Running Ubuntu Linux Is Messy On The 2013 MacBook Air

Written by Michael Larabel in Computers on 26 June 2013 at 12:05 AM EDT. Page 1 of 2. 17 Comments.

Earlier this month, shortly after Intel announced their latest-generation Haswell processors, Apple rolled out their new 2013 MacBook Air laptops. From a hardware perspective, the new MacBook Airs are incredible. The 13-inch MacBook Air can get a 12-hour battery life with Intel Haswell CPU. The 11-inch model continues being an ultra portable computer and has excellent performance with its Core i5 Haswell processor and HD Graphics 5000. As soon as the Haswell MacBook Airs went on sale, I bought an 11-inch model for Linux testing. Ubuntu can be installed and run on the new Apple MacBook Air, but the experience is less than desirable.
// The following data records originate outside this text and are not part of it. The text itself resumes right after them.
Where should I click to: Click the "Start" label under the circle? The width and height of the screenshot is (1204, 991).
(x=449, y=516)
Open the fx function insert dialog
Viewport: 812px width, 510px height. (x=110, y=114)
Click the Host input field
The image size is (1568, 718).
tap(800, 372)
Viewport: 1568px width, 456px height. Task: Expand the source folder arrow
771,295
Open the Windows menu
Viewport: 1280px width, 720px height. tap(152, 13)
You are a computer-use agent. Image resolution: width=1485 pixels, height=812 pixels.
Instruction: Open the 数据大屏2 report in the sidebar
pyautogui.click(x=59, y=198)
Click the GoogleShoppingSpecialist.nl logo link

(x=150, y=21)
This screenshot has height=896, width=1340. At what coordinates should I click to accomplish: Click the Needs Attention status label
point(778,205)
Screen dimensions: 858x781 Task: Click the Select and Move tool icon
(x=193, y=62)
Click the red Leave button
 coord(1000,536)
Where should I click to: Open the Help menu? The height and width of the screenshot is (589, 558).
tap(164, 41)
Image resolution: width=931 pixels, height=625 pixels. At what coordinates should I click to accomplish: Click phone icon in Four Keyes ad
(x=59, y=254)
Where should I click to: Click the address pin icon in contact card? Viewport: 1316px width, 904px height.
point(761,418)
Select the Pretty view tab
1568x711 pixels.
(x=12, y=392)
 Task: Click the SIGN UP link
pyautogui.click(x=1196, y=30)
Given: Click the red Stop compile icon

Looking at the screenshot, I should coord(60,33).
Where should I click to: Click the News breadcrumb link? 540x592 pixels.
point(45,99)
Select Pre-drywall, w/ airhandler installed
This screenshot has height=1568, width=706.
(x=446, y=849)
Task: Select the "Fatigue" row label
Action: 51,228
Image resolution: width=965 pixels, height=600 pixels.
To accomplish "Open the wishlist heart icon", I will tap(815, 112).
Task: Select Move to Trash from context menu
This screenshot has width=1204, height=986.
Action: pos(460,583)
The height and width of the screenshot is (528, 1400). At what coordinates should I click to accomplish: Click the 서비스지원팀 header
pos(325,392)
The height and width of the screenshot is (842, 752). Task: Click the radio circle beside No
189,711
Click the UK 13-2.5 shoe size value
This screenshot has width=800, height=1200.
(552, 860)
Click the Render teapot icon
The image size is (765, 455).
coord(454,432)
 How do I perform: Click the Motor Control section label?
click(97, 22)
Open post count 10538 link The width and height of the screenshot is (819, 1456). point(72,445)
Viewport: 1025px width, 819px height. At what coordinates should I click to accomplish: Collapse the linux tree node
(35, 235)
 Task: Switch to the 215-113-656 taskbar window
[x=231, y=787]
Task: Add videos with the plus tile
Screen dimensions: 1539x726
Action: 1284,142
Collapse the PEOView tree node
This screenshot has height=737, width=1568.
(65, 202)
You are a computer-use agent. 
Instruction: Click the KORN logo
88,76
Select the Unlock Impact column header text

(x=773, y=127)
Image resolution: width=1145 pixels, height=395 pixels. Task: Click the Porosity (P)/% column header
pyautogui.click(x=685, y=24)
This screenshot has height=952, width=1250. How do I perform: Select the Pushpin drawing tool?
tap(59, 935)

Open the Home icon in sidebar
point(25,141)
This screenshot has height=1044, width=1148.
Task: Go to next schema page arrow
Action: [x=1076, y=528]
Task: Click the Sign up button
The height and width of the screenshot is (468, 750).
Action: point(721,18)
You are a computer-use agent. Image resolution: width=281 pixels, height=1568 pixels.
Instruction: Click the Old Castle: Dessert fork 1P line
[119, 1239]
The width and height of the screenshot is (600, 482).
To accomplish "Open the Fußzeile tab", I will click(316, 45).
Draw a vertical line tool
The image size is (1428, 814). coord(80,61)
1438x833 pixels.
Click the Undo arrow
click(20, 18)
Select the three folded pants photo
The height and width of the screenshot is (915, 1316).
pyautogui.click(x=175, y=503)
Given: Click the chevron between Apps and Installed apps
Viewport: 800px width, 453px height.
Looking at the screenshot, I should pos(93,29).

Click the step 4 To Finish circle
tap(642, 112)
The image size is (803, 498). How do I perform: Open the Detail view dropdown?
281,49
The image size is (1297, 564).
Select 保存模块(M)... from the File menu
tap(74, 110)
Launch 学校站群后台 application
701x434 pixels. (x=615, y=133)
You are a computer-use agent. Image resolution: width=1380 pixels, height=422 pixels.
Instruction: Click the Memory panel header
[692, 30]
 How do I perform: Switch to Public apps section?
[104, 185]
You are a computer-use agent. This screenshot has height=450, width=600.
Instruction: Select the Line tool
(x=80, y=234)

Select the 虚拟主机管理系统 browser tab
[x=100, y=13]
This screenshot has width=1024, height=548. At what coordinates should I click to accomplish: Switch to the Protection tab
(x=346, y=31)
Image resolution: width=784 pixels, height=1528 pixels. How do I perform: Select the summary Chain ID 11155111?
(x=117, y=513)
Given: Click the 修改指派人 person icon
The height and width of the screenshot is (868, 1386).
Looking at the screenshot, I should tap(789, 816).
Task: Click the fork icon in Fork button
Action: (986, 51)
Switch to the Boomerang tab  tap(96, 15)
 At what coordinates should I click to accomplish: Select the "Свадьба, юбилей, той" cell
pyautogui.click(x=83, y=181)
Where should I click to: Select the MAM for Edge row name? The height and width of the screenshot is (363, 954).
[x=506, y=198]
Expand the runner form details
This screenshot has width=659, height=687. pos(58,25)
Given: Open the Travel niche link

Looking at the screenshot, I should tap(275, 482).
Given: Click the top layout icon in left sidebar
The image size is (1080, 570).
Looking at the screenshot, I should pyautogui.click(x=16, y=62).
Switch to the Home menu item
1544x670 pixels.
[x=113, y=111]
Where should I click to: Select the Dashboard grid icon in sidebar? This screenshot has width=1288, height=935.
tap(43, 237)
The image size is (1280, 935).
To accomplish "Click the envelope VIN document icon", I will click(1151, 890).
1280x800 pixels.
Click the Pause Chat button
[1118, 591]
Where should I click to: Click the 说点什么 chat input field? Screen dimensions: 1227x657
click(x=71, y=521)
Ubuntu 13.10 development daily ISOs were used for installing to the Apple MacBook Air. When booting the LiveCD on the 11-inch model, on some boots from the Live CD the GPU would hang with the hang-check timer elapsing. Other boots, however, worked just fine for the Haswell graphics marketed as HD Graphics 5000 for the Core i5 processor. On a good boot, I proceeded to install Ubuntu 13.10 with the Linux 3.9 kernel to the MacBook Air while still being able to dual-boot into OS X.

The tested Apple MacBook Air was the MD711LL/A model and sports an Intel Core i5 4250U "Haswell" processor with a base clock of 1.30GHz, 4GB of DDR3 system memory, a 120GB Apple SSD SD0128, Intel Haswell-ULT HD Graphics 5000, Intel Haswell audio, and Broadcom 802.11ac WiFi.

This year's MacBook Airs utilize a new PCI Express SSD. To some surprise, there were no issues in Linux being able to find and install to the new PCI-E SSD on the 11-inch MacBook Air. The installation went without a hitch. However, once the install was complete, the system didn't seem to see the Ubuntu 13.10 installation as an EFI boot option when holding down the alt/option key. When installing rEFIt, the open-source boot manager doesn't seem to work on the new Haswell MacBook Air as it wasn't to be seen either. However, when installing reFInd, a fork of reFIt, it was displayed at boot time and had no problems seeing the EFI-enabled Ubuntu Linux partition.

Perhaps the biggest issue in running Ubuntu Linux on the MacBook Air MD711LL/A is that the WiFi doesn't work out of the box. The new MacBook Airs support 802.11ac wireless, which is powered by a Broadcom 802.11ac chipset. In particular, a Broadcom 0x43a0. It's an 802.11ac Broadcom BCM4360 chipset being used for the wireless and there's no mainline Linux kernel driver. Fortunately, however, it turned out to be easier than anticipated to get up and running. If installing the bcmwl-kernel-source package on Ubuntu, the wireless will work! Or for users of other distributions, the driver source can be fetched from Launchpad. This is the code to the Broadcom 802.11 Linux STA wireless driver. The latest 6.30 driver series does work with the Linux 3.10 kernel, fortunately.

No wireless "out of the box" was the main issue with Ubuntu Linux on the new MacBook Air, since there's no wired Ethernet and thus an old USB 802.11g WiFi adapter had to be used for fetching this out-of-tree driver. Once the bcmwl driver was installed, wireless worked just fine during tests on the Linux 3.9 kernel.

As Phoronix tests have shown from an Intel Core i7 4770K "Haswell" CPU, the Linux 3.10 kernel offers nice performance improvements for the new Intel hardware. When trying to move from the current Linux 3.9 kernel in Ubuntu 13.10 to Linux 3.10 from Git source, unfortunately the MacBook Air doesn't want to boot on the Linux 3.10 kernel. The system seems to hang shortly after loading the initrd on 3.10-based kernels with no apparent error or other information, but I haven't devoted much time yet to debugging this issue and will try it on Linux 3.10 final in a few days time.